▶ **BRANO DI LETTURA**
▼
Da un'intervista su Mixer, Rai due, 1 marzo 1984

Video disponibile su YouTube.com.

  • [Parlando del suo album Creuza de mä] Certe volte mi sentivo inorgoglito, altre volte deluso. Ma sempre in ogni caso un po' vergognoso a vedermi quasi costretto a sfogliare le riviste specializzate, per scrutare con un occhio quasi da lumaca, fuori dalle orbite, quale posizione avesse ottenuto in classifica il mio ultimo, cosiddetto, prodotto discografico. Perché questo voleva dire che il disco in quanto funzione oggettiva di consumo, aveva assunto un'importanza superiore a quella delle canzoni per le quali viveva, e nelle quali sinceramente mi sentivo di avere vissuto.
  • Il canto ha infatti ancora oggi, in alcune etnie cosiddette primitive, il compito fondamentale di liberare dalla sofferenza, di alleviare il dolore, di esorcizzare il male.
▲
▶ **DATI MOSTRATI**
▼
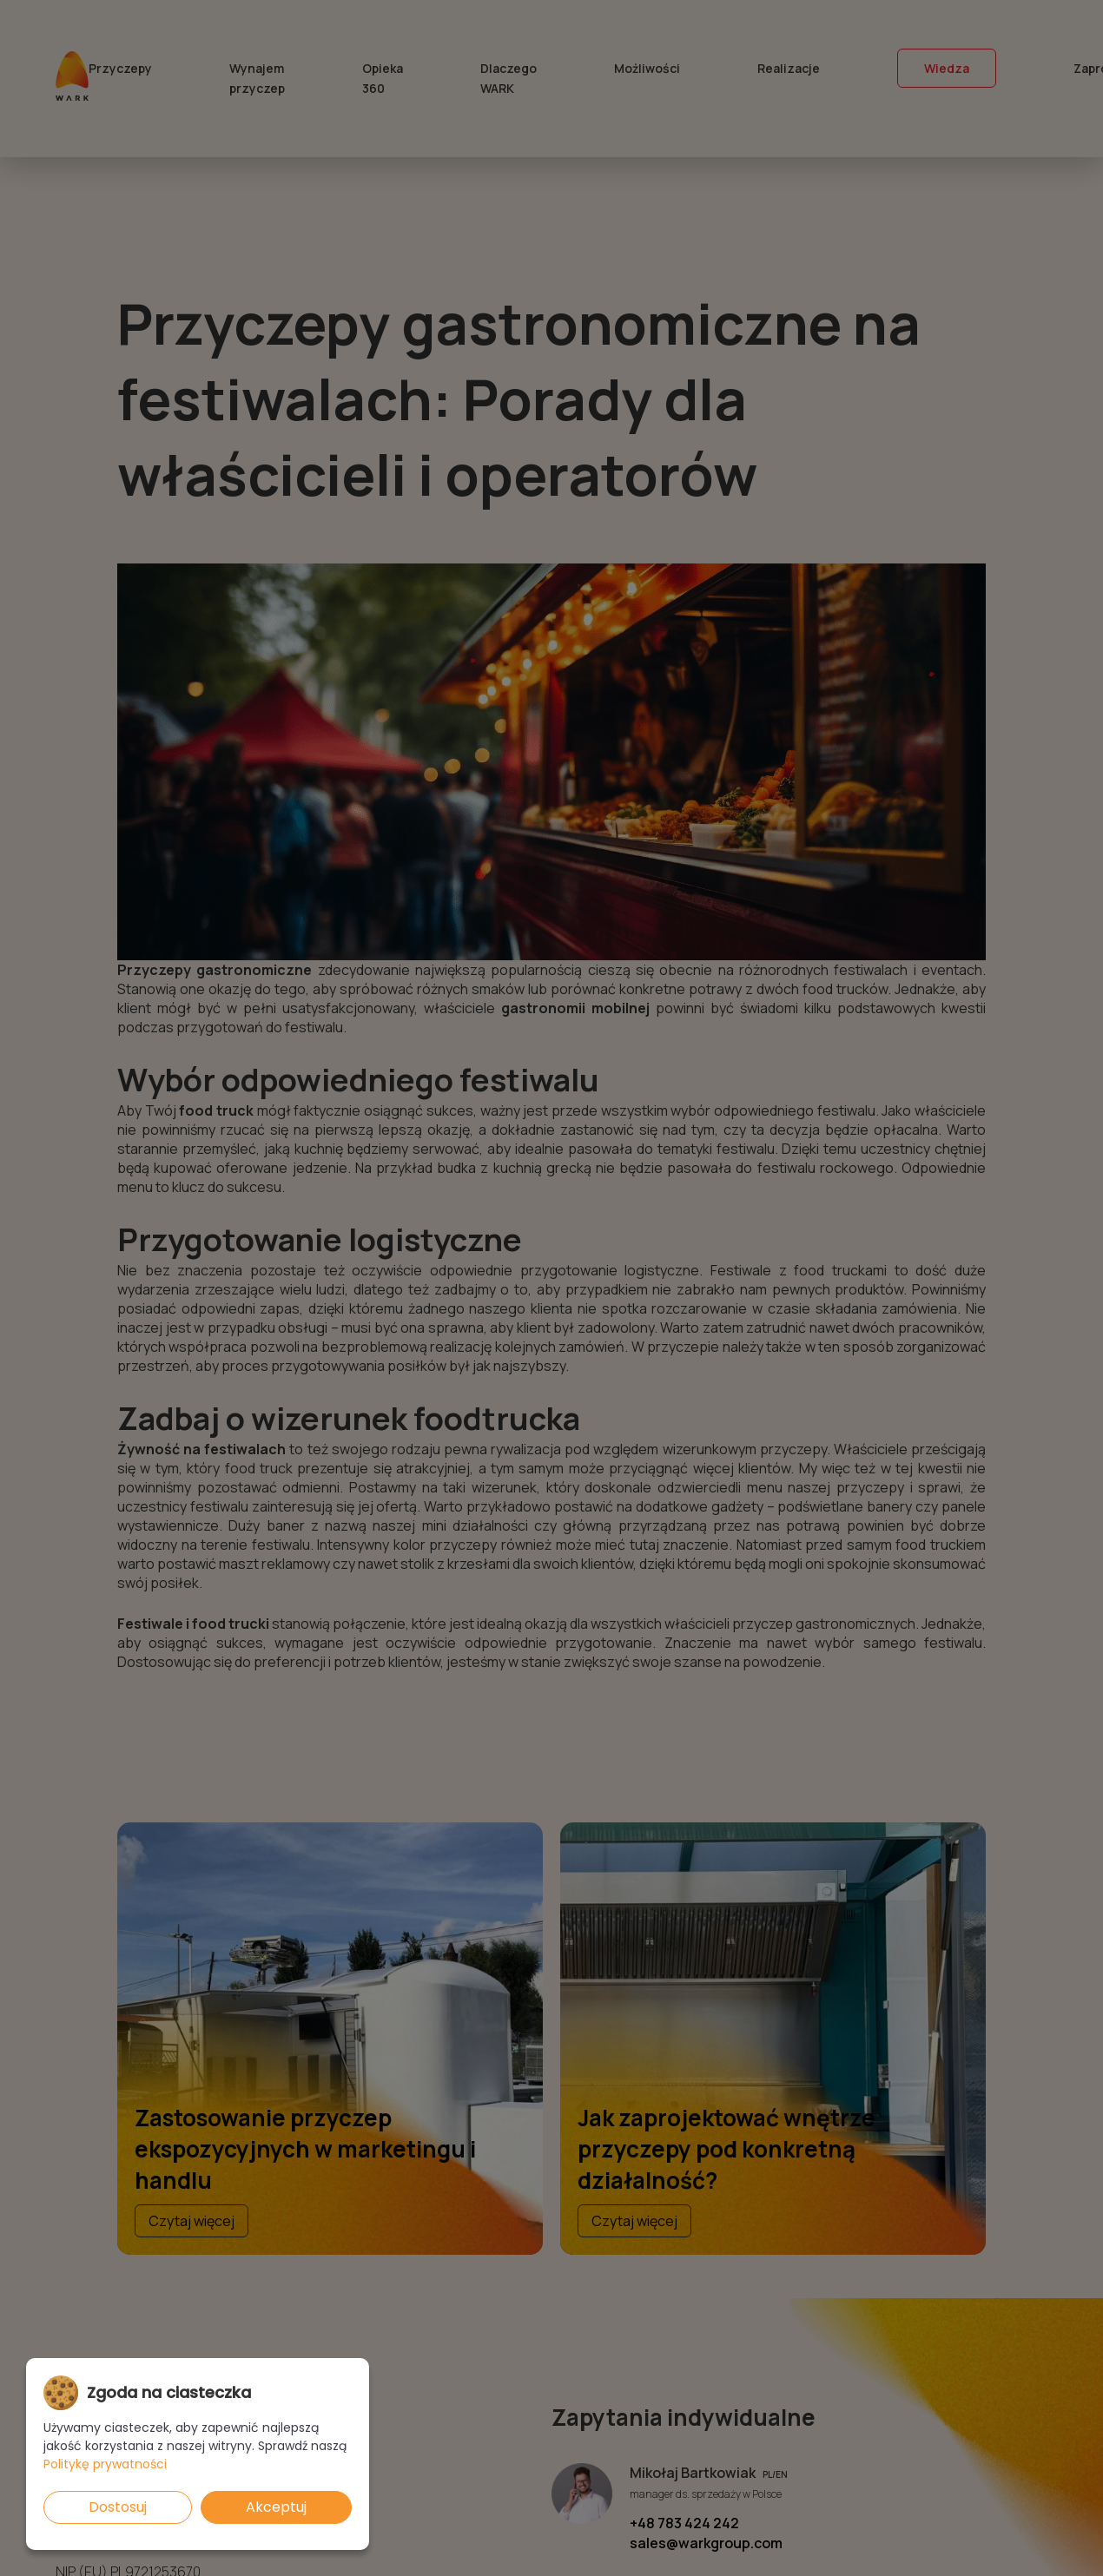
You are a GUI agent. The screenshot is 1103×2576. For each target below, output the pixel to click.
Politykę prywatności (105, 2464)
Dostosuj (118, 2507)
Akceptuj (276, 2507)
▲
▶ **IL TUO OBIETTIVO**
Riprendi il brano di lettura tratto dall'intervista a Mixer del 1984 e prosegui il testo dopo la sua ultima frase.

▶ **RISPOSTA SCRITTA**
  • Era necessario adattare ai suoni che tali strumenti riproducevano, una lingua che ci scivolasse sopra, che evocasse attraverso fonemi cantati, indipendentemente quindi dalla loro immediata comprensibilità, le stesse atmosfere che gli strumenti evocavano. A noi la lingua più adatta è sembrata fosse il genovese, con i suoi dittonghi, i suoi iati, la sua ricchezza di sostantivi ed aggettivi tronchi che li puoi accorciare o allungare quasi come il grido di un gabbiano.

Da Cantico per i diversi

Intervista di Roberto Cappelli, Mucchio selvaggio n. 176, settembre 1992.

  • La scuola genovese, di cui tanto si parla, come movimento unitario non esisteva. Certo, ci si conosceva tutti, perché Genova è una città poi non tanto grande. Ci si incontrava, per esempio, al bar di Corso d'Italia. Non c'era coordinamento, ma c'era la voglia di emulare. Una delle prime canzoni che scrissi fu Il testamentoe ricordo che la feci sentire per primo a Gino Paoli, a casa sua. La ascoltò in silenzio e alla fine mi disse: 'è bellissima, ma dopo una canzone come questa, uno cosa può scrivere ancora?'. (p. 32)
  • Anche secondo me Il testamento di Tito, assieme all'Amico fragile, è la mia miglior canzone. Dà un'idea di come potrebbero cambiare le leggi se fossero scritte da chi il potere non ce l'ha. È un'altra della canzoni scritte con il cuore, senza paura di apparire retorico, e riesco a continuare a cantarla, ancora oggi, senza stanchezza. (p. 35)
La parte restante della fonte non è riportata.